Material to process:
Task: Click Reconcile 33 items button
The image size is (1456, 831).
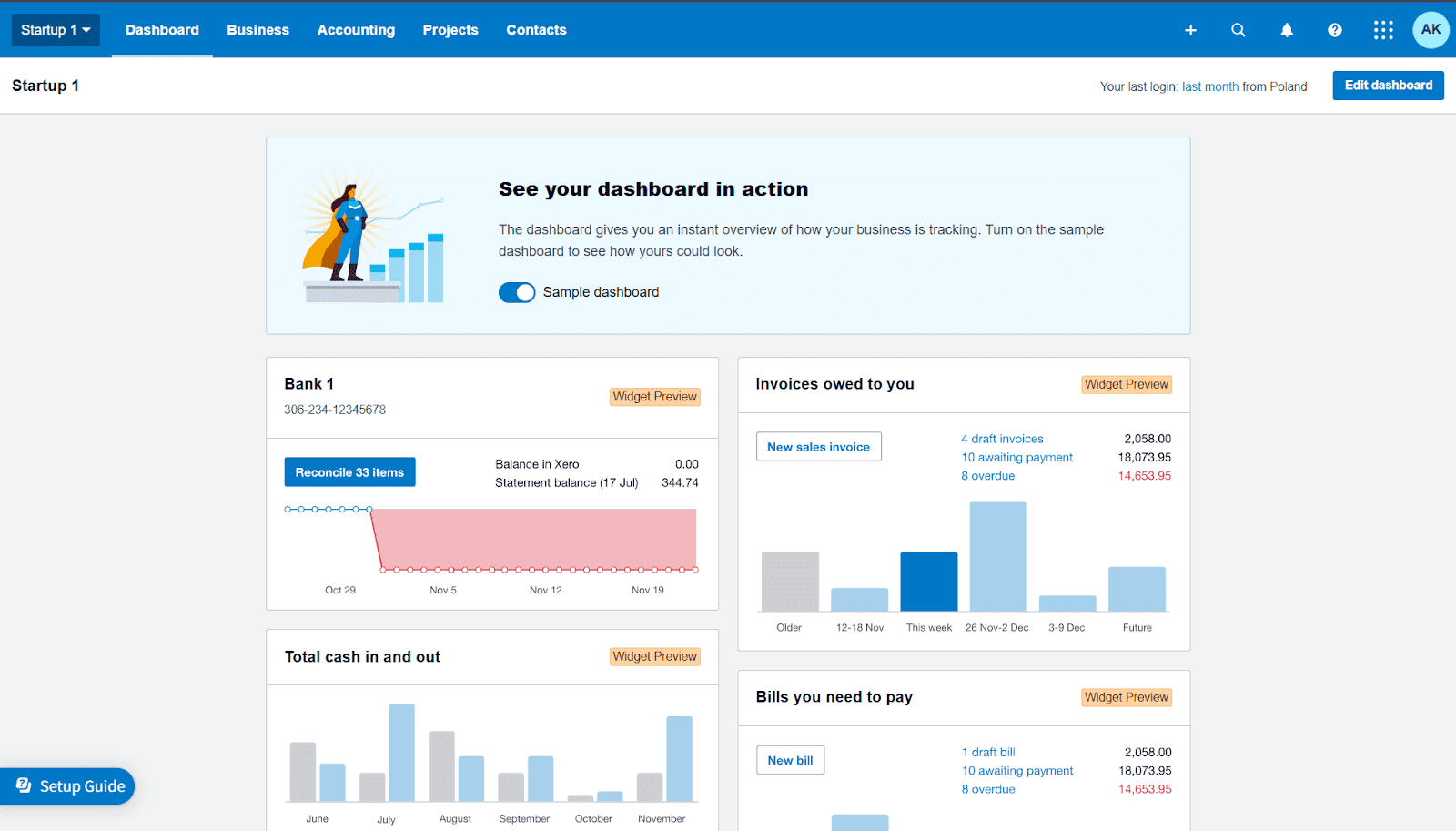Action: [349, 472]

==

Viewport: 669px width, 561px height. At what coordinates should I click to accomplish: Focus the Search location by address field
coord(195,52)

Work instructions:
Recast the part of the material that opens with the line containing "Task: Click Reconcile 33 items button" and closes with the line containing "Action: [349, 472]" as a JSON list of strings, one string per line and no blank lines. Leave the pictures out.

Task response:
[
  "Task: Click Reconcile 33 items button",
  "The image size is (1456, 831).",
  "Action: [349, 472]"
]